In his infamous COVID-19 news conference in early April, Gundy did more than issue his decree for the players to return to Stillwater to “run money through the state.” It wasn’t lost on the players that their coach, who makes $5.25 million per year, cast the players as robotic economic pawns rather than humans vulnerable to the pandemic.
Along with trying to restart the economy, Gundy resisted a pay cut.
He said of salary cuts, which have become commonplace for millionaire coaches: “I personally don’t want to get involved in that. It’s too early for me.”
Some of the internal frustration came from an announcement in late April of the athletic department taking away the football players’ stipends and a limit on access to summer school classes. While the players eventually received stipend money from the school when they returned to campus in early June, the uncertainty amid the pandemic led to a period of frustration and a rise in tensions.
On April 23, a few weeks after Gundy’s remarks about “running money through the state,” Oklahoma State football players received a group text message from Rod Johnson, the assistant director of football operations. It came under the header: “IMPORTANT SUMMER SCHOOL INFORMATION.” Johnson told the players that access to summer classes would be limited to scholarship players “making progress toward summer or fall graduation or eligibility purposes for fall competition.”
Johnson also told them in text messages viewed by Yahoo Sports: “THERE WILL BE NO ROOM & BOARD STIPENDS.”
That news blindsided many of the Cowboys’ players during the financial crunch of the pandemic. Stipends pay about $1,200 per month. The lack of access to summer school classes for players meant some players wouldn’t be eligible for federal Pell Grants, which pay up to $3,000 for summer classes.
In an environment where many coaches rallied for their players, Gundy didn’t announce the cuts to the players or address them directly. Instead, Gundy had an underling text them.
That raises tone deafness to a whole new level. “But wait,” you might say, “maybe there were other schools doing the same thi…”
A poll by Yahoo Sports of Big 12 schools showed that Oklahoma State was the only school that both announced cuts on summer classes and a stipend withdrawal while not cutting coach or athletic department salaries. Many cringed at the perception OSU presented, as Gundy has made nearly $45 million in salary as a head coach and athletic director Mike Holder is slated to make $950,000 this year.
Never mind. No wonder the players reacted the way they did.

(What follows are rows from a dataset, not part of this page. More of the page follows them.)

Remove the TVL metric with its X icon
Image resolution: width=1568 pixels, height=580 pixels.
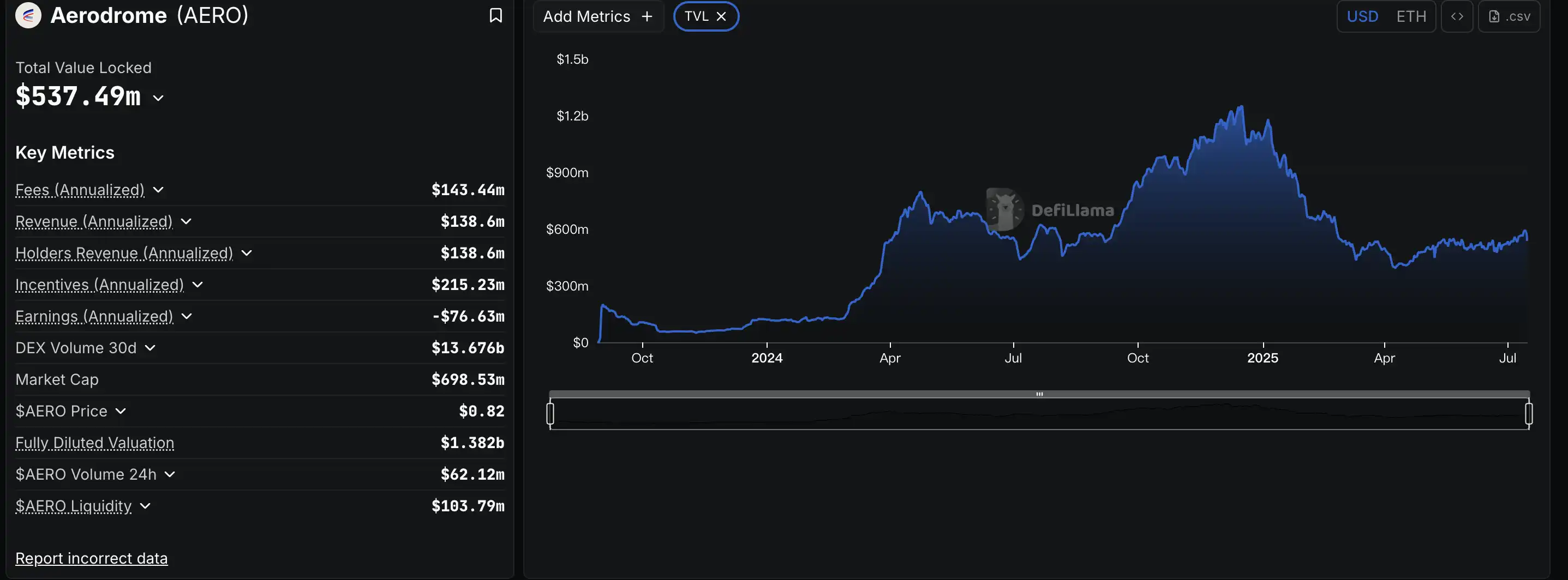(721, 16)
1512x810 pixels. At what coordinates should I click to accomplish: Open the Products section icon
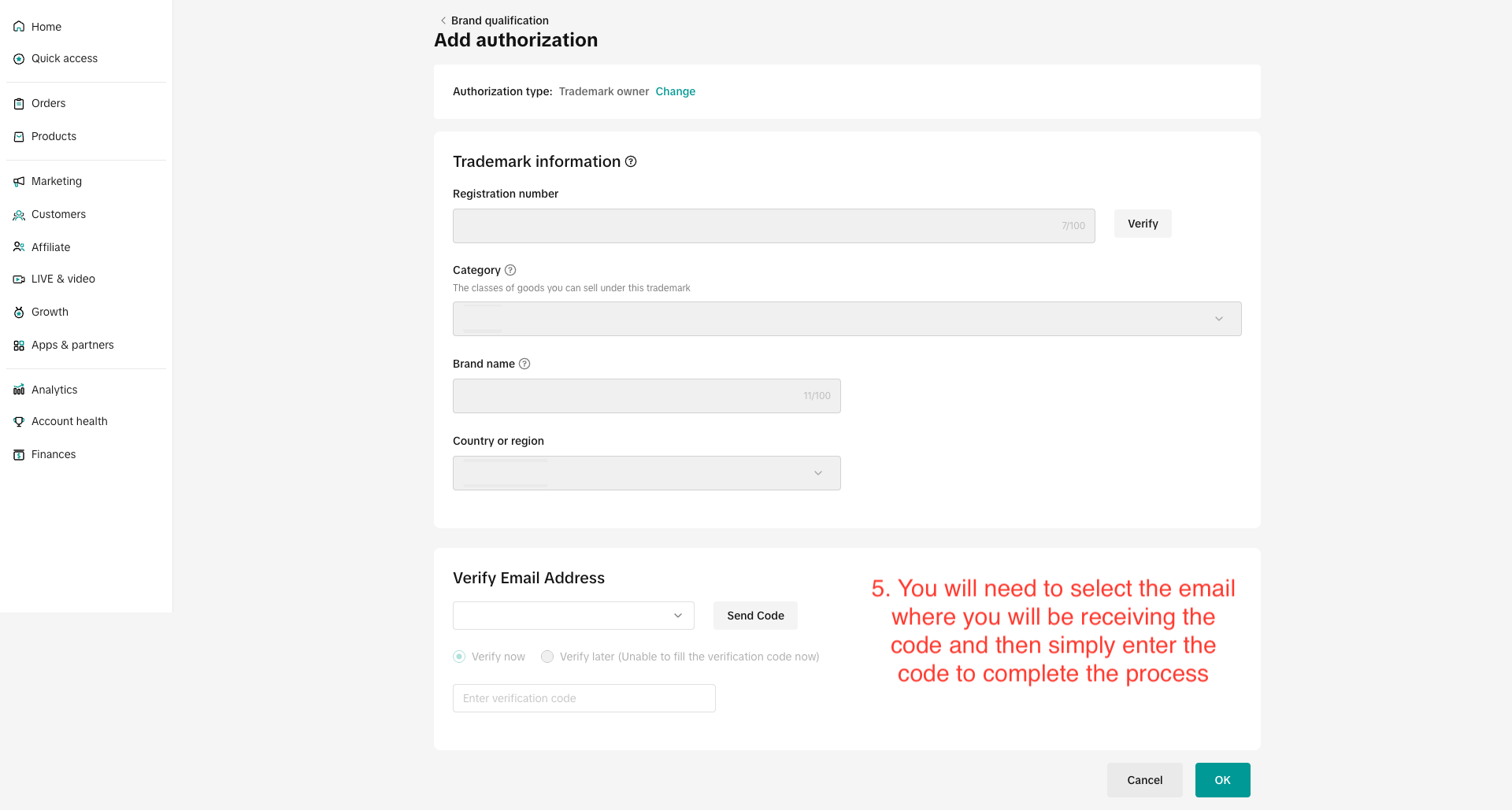tap(19, 136)
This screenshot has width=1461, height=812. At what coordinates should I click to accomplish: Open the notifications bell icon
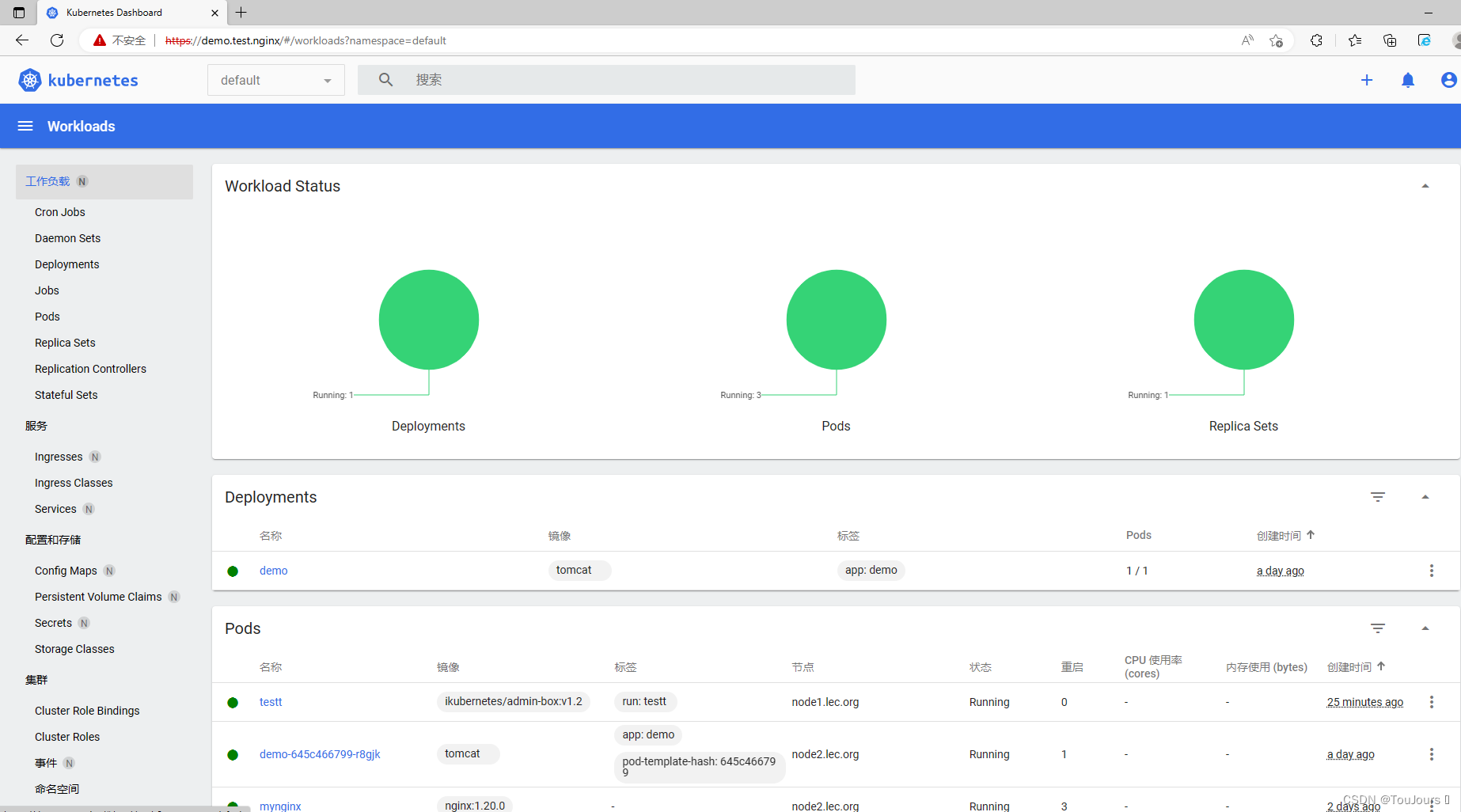(1408, 80)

On the other hand, Georgia Tech fans will always have this to console themselves with ($$):
“It’s the feel of the stadium,” Moore said. “It doesn’t matter what has happened in the previous three quarters of a football game. When we get to that break, everybody stands up and does it. It’s a vibe, a communal thing.”
“It doesn’t matter what has happened in the previous three quarters of a football game.” That explains why Tech doesn’t break out this beer jingle after a typical three-quarter result.
Talk about turning chicken shit into more chicken shit…
A year of belt tightening is ahead for Georgia Tech. With revenues from ticket sales projected to fall by 40%, the athletic department will have to pare spending that already has been frugal.
“I will say there was a lot of heartburn with cutting costs and a very challenging exercise to find opportunities to contain costs, knowing that 70 percent of our budget is connected to our people, as well as facilities,” associate athletic director Marvin Lewis told the athletic association board at its quarterly meeting Thursday.
Lewis presented an $80.5 million balanced budget to the board, which was approved. It is 4% smaller than the budget for fiscal year 2020, which ends June 30…
The travel and recruiting budget was reduced by 24% – $7.1 million to $5.4 million…
You hire a guy in the hopes that he can lead the program out of the talent hole the genius left it in and cut the recruiting budget? Damn, Geoff, there’s ain’t enough Waffle House in the world to make up for that move.